Zubin Mehta dirigiert Philharmoniker: Klangkraft-Eruptionen bis zur Schmerzgrenze

Der indische Dirigent Zubin Mehta und die Berliner Philharmoniker spielen Anton Bruckners achte Sinfonie.

Jedes Konzert mit Anton Bruckners achter Sinfonie ist ein überwältigendes Erlebnis: 87 Minuten Aufführungsdauer, maximale Orchesterbesetzung, Klangkraft-Eruptionen bis zur Schmerzgrenze. Wie ein riesiger, schwalbenschwänziger Vogelschwarm wirken die Berliner Philharmoniker am Mittwoch, einschüchternd in ihrer massiven, kollektiven Bewegung. Allein die Flugrichtung will sich zunächst nicht recht erschließen.

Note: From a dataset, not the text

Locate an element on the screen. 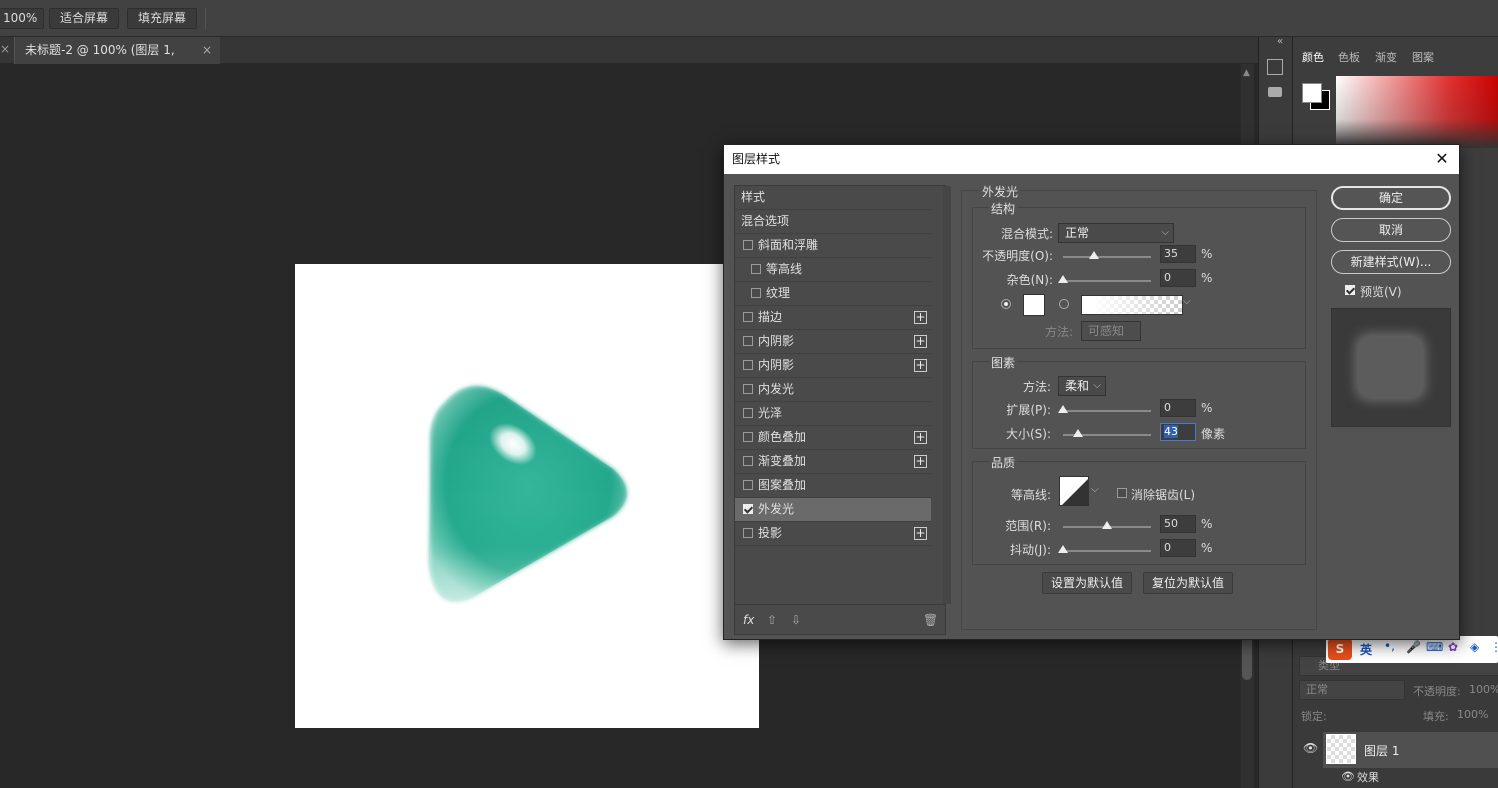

Der 83-jährige Zubin Mehta lässt mit altmeisterlich reduzierter Gestik eine Musik entstehen, die in Sachen Lautstärke deutlich ausdifferenziert ist, aber nicht anzeigt, ob er interpretatorisch eher zum Gotteslob tendiert oder zum Weltschmerz, zur Naturfeier oder gar zur Vorahnung der Apokalypse. Das alles nämlich steckt in diesem Opus magnum.

Mehta jedoch wählt keine der Optionen. Er lässt die ihm hingebungsvoll zuspielenden Philharmoniker scheinbar ziellos umherstreifen, verweigert sich emotionaler Eindeutigkeit, ja mag noch nicht einmal die elektrisierenden Energien freilassen, die im Scherzo stecken.

Erst in der weiten Ebene des dritten, des langsamen Satzes wird klar, worauf der Maestro hinaus will, wenn er mit weitem Atem und gedehntem Zeitgefühl eine Faszination des Flächigen entwickelt.

Mehtas Ziel an diesem Abend ist offenbar ein objektives Musizieren. Da lebt, liebt, leidet kein Individuum, da geht es nicht um den Menschen Anton B. Da gibt es nur die tönend bewegte Form, die pure Partitur. Was zweifellos ein legitimer Ansatz ist. Natürlich muss nicht jedes Werk aus dem Seelenleben seines Schöpfers heraus gedeutet werden – es ist halt nur sehr viel spannender.